All it says is, "Dined at Mr Mitchell's; Saw M. at 12pm in
CH Room." The casual tone of his notes contrasts sharply
with the turmoil of his life at that very moment.
That, in itself, should have been enough to draw the attention of Madeleine's defence team but the most striking feature of this diary is that this entry - Wednesday 11th February - was the very first entry in the diary. There are no previous entries. From the first moment of putting pen to paper, this diary had only one purpose: to put a noose around the neck of Madeleine Smith. |
The unsuspecting victim
His scheme was so transparent - the diary is such an obvious fabrication - that it is hard to believe anyone could be taken in by it but, in the minds of all involved in the case - both prosecution and defence - his arsenic ridden corpse established the plain, obvious, and seemingly indisputable fact that he was the victim.

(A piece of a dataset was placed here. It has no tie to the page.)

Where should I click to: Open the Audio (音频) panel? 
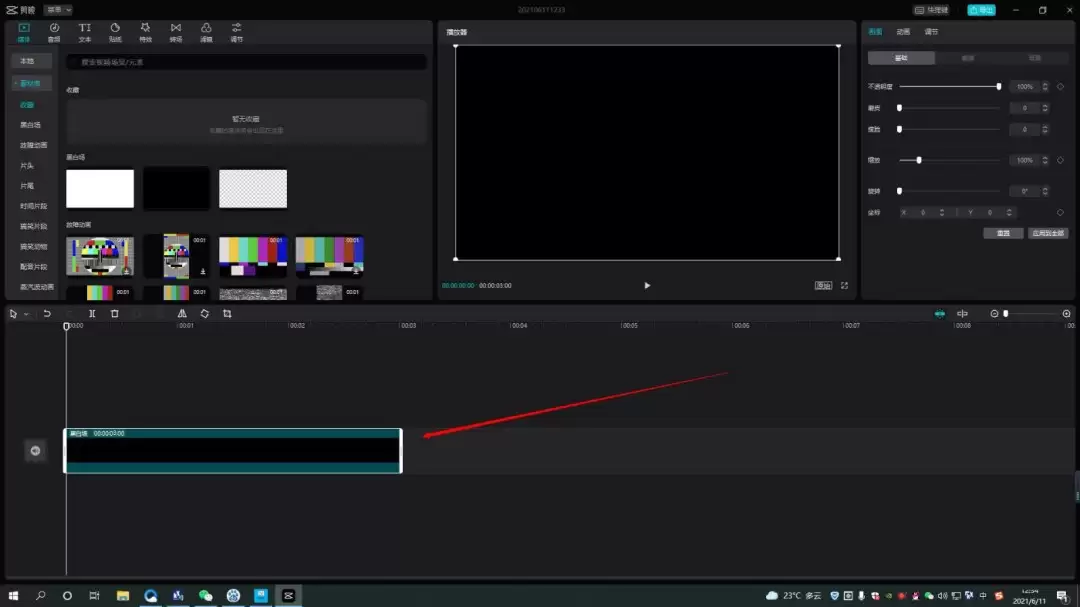(54, 32)
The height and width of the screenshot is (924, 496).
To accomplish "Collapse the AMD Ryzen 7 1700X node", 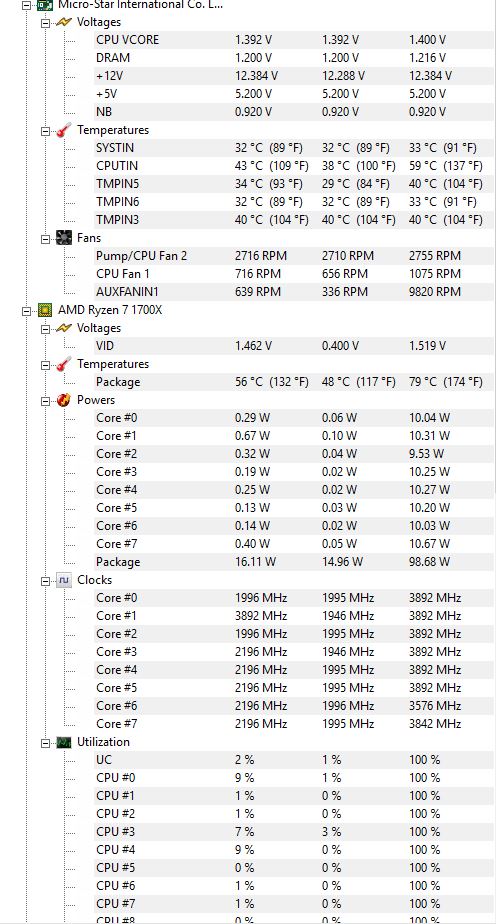I will [26, 311].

How could it possibly be otherwise? As with all the best riddles, we are tricked by our own assumptions.
From that day on, firstly by making it known that he was suffering from unaccountable illnesses after visiting Madeleine and by priming his friends with heavy hints of poisoning, he set about creating a well of suspicion against her, and the diary, he believed, would put her guilt beyond doubt.
Mon 23rd Mar As he is attended by the doctor in his final hours, he now makes absolutely no mention of that which has been such a favourite topic of conversation for the past few weeks - coffee, chocolate, poison and Madeleine Smith. Obviously, he now has no choice but to feign ignorance. Had he made any mention to the doctor of his "suspicions," the question would immediately have arisen, "but why, if you thought you were being poisoned, did you take more?" In fact, the role of accuser has been assigned to Miss Perry. She, by now, was well primed for the task and, had she arrived earlier that morning, she could have informed the doctor that the possibility of poison must be considered, and his life might have been saved. He waited until daylight before sending for Miss Perry but, for whatever reason, Miss Perry did not come immediately. The best laid schemes of mice and psychopaths gang aft aglee. Under the combined influence of arsenical poisoning and the morphia which the doctor had prescribed to alleviate the pain, he fell asleep, never to wake.

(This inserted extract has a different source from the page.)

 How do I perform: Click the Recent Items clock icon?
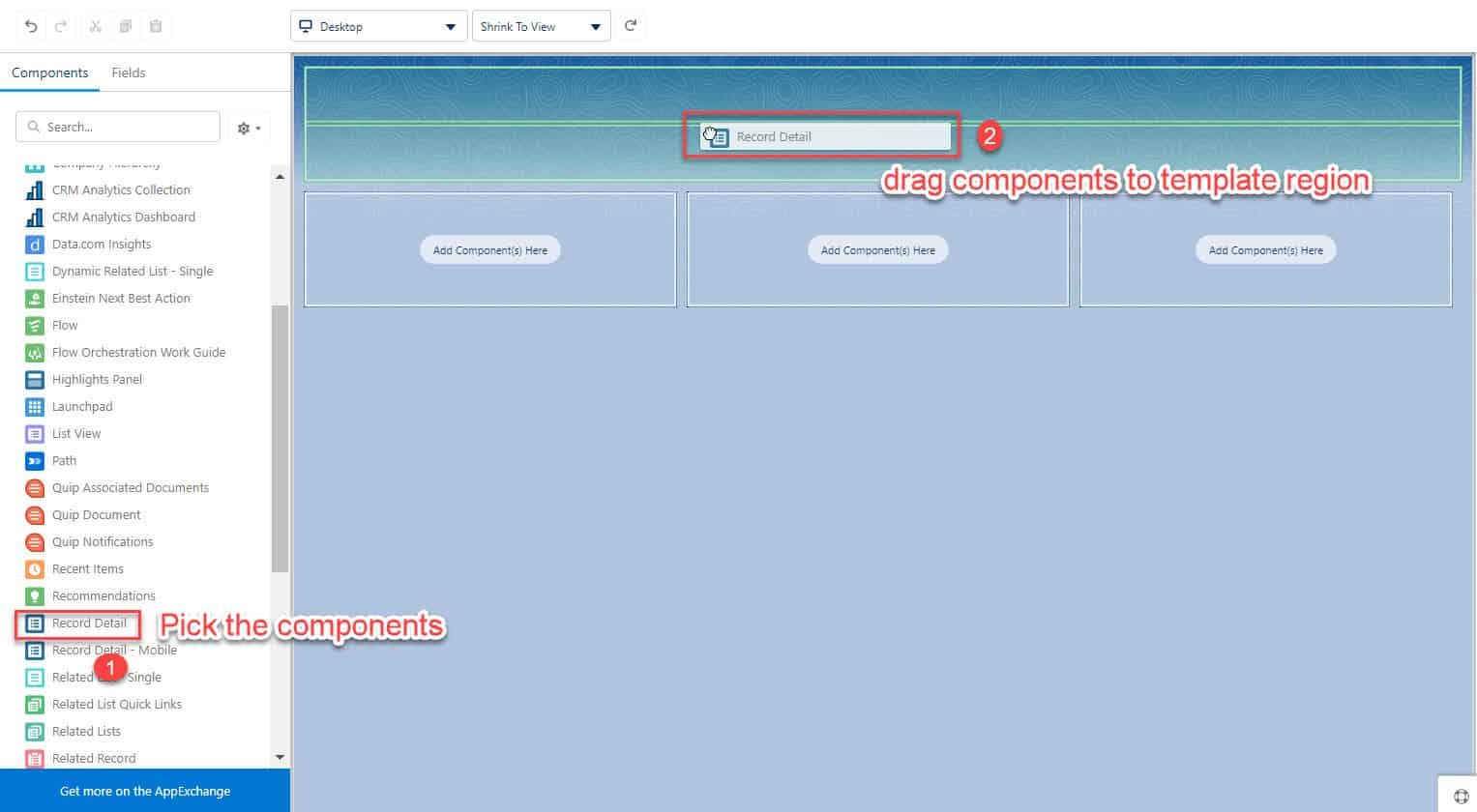(35, 569)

And now, one more bizarre fact which had emerged in testimony falls in to place: L'Angelier, who was brought up in the gardening business in Jersey, was unusually familiar with arsenic. He not only knew it as a weedkiller and insecticide - he used it as a drug. He had boasted about how much arsenic he could hold without any ill effect. The cholera-like symptoms, indicative of arsenical poisoning, which he reported in the weeks prior to his death were exactly the same as had been witnessed by acquaintances long before he even met Madeleine Smith. He was well aware of the effect of taking more than a small dose of arsenic. He had also spoken about how it could improve the complexion (even the Lord Justice-Clerk observed that there is no doubt he had previously mentioned to Madeleine it's use as a cosmetic).

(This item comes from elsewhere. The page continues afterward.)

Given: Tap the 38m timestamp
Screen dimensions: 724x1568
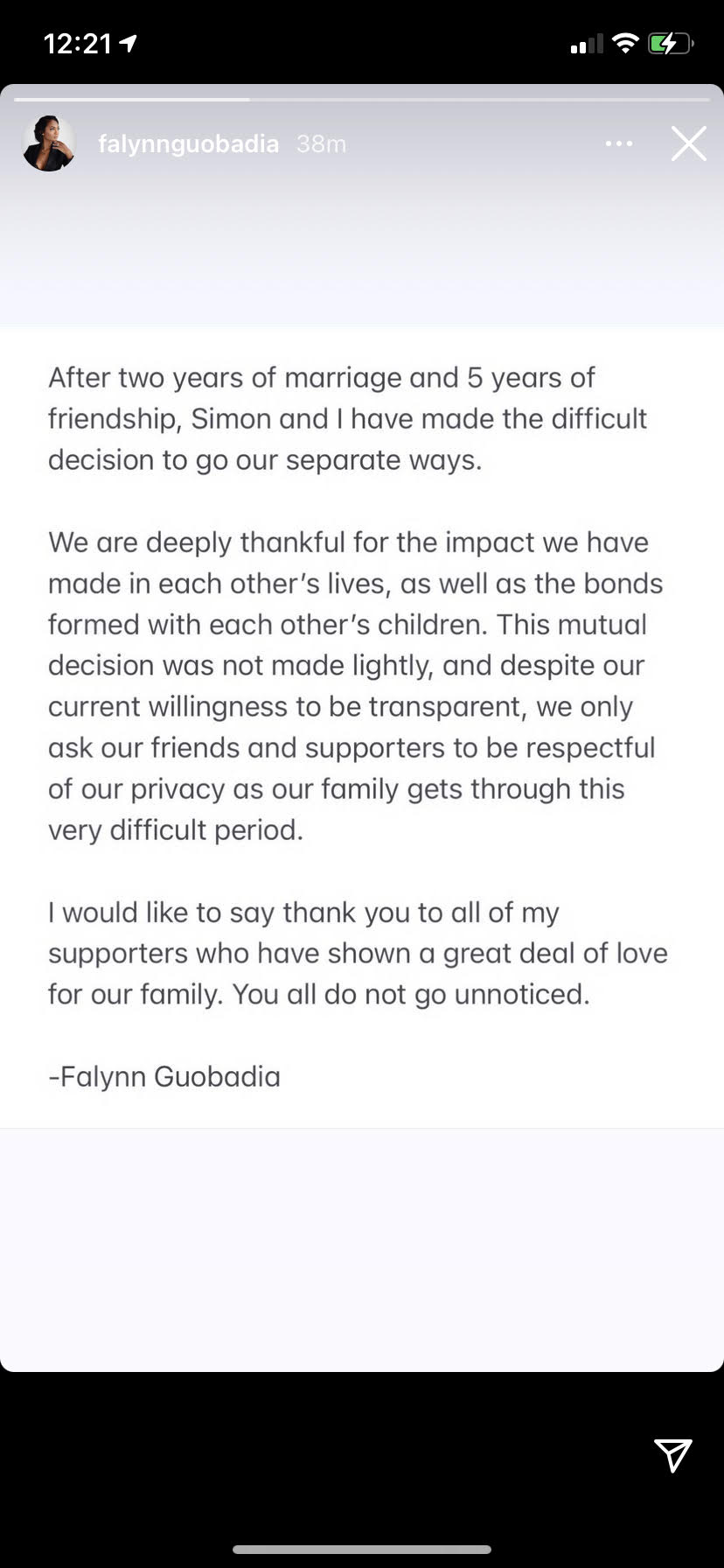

Reading through Madeline's letters to L'Angelier, one of the most prominent features to mark their unusual correspondence is her almost slavish response to his harping and advice on all matters, particularly regarding her behaviour and appearance. If there was an enduring and defining theme of their relationship, it was Madeleine's expected obedience to L'Angelier's wishes and advice. Now, with the threat of making her letters public, he had her more completely in his power than ever before; if he merely suggested she should use arsenic for her complexion, she was in no position to ignore his advice. Right on cue, she writes to L'Angelier, "My head aches and I'm looking so bad… but I'm taking some stuff to bring back the colour."
On the 18th of February, Madeleine tells L'Angelier that she has tried the arsenic, as he advised. On the 19th, believing that she is now in possession of the poison, L'Angelier reports his first "illness" but in fact it was two days later, on the 21st, when Madeleine made her first purchase.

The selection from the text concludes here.